David Martín del Campo

DiablosLargarse de casa. El regaño de mis padres era insoportable y ya estaba yo imaginando la maleta y el abandono. “Una vez que me haya ido, me llorarán hasta el último de sus días”, era la frase que volaba en mi cabeza, porque de lo que se trataba era de castigarlos. Dos pares de calcetines, el cepillo de dientes, una chamarra… sí, pero ¿adónde ir? Una hora después, desconsolado, iba con Mamá y le pedía perdón. “No lo vuelvo a hacer”.
Con esa desolación en el alma permanecen 52 mil niños en las prisiones fronterizas de Estados Unidos escarmentando el crimen de su aventura. Algunos iniciaron su periplo desde San Pedro Sula o Tegucigalpa; de Quetzaltenango o la ciudad de Guatemala. Algunos partieron, igualmente, de Tapachula o Comitán, en Chiapas –que para la Border Patrol son lo mismo– niños indocumentados, ilegales, proscritos.

El fenómeno ha quedado registrado en la señalada película de Diego Quemada Díez, La jaula de oro, que narra el trágico periplo de tres muchachos empeñados en alcanzar suelo norteamericano y salir, así, del infierno que es su existencia cotidiana. La cinta, que barrió con las preseas en la entrega del Ariel convocado por la Academia Mexicana Cinematográfica, es una denuncia de absoluta actualidad que debería ver el senador por Arizona, John McCain, quien ha instado al gobierno de Barack Obama para que los regrese ya, en una oleada de aviones hacia Centroamérica, antes de que el problema los desborde.

**DATOS PROPORCIONADOS**

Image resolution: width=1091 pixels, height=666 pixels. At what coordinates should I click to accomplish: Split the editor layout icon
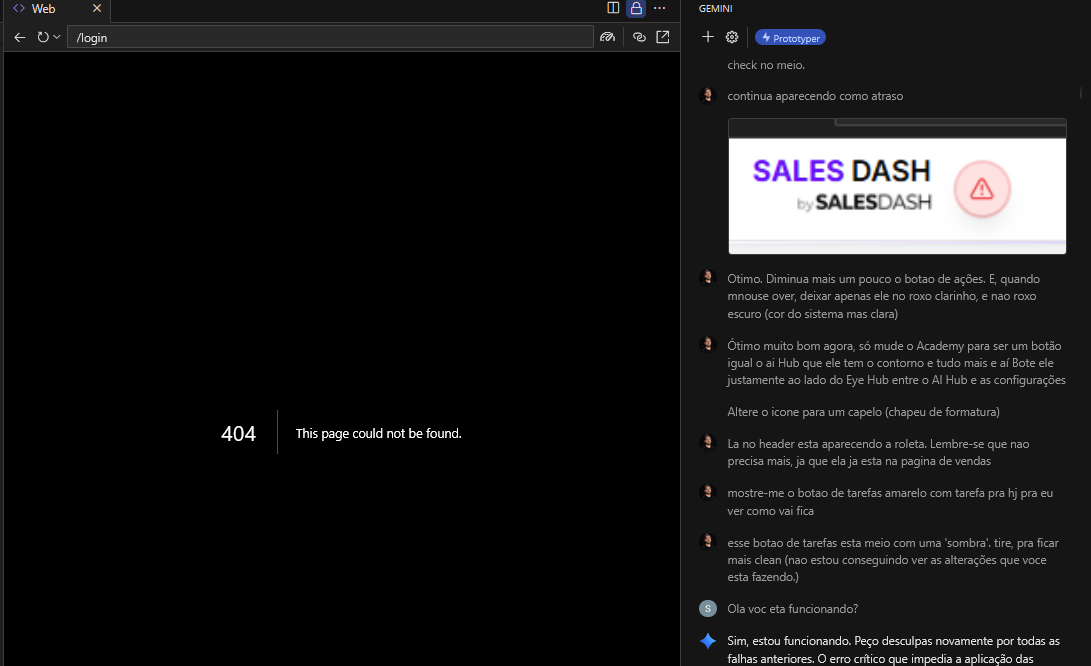pos(613,8)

**TAREAS POR REALIZAR**
1) Enumera todas las ciudades desde las que, según el texto sobre los niños migrantes, iniciaron su viaje algunos de ellos.
2) Prosigue el texto sobre los niños migrantes a partir de su última oración.

**RESPUESTAS DADAS**
1)
- San Pedro Sula
- Tegucigalpa
- Quetzaltenango
- la ciudad de Guatemala
- Tapachula
- Comitán

2)
El refrán remata sabiamente que, aunque sea de oro la jaula. “no deja de ser prisión”. No hay modo, pues, de salir del encierro: en Centroamérica los chavos son víctimas de la pobreza, la marginación y la violencia; los que logran llegar al “paraíso yanqui” sufrirán, también, otra faceta del mismo presidio: persecución, explotación, marginalidad. Pobres niños, que el Nazareno llamó a su lado, en su momento, afirmando que el Reino que anunciaba, es habitado por almas como las de ellos.

Por cierto que no se trata de “niños”, en el sentido literal de la palabra, sino de adolescentes que no alcanzan la cota de los 18 años. Muchachos, jovencitos, púberes, chavos. Forman parte ya de los 11 millones de “indocumentados” que circulan en la Unión Americana, sólo que ellos han sido capturados por la policía migratoria y viven hacinados en prisiones que más bien semejan orfanatos. Una ley de 2008 prohíbe deportar “de manera expedita” (y por razones humanitarias) a los menores de edad, pero la avalancha mostrada en la película de Diego Quemada resulta imparable. Es, ya, una suerte de Cruzada por la libertad (cualquier cosa que ello pueda significar).

El protagonista diabólico, por cierto, es el ferrocarril mexicano que denominan “la Bestia”, y que corre desde la frontera chiapaneca hasta la de Texas, en el norte, con los innumerables ramales que cruzan en Veracruz, Hidalgo y Oaxaca. La travesía es una aventura (está contado en la película) en la que se padecen los asaltos de las policías mexicanas, las bandas delincuenciales, los delatores y los secuestradores profesionales. Todo eso lo saben los muchachos al trepar en la “Bestia”, pero la ilusión es más poderosa que los riesgos, amén que viajan en tropel, estableciendo entre ellos vínculos de camaradería y solidaridad.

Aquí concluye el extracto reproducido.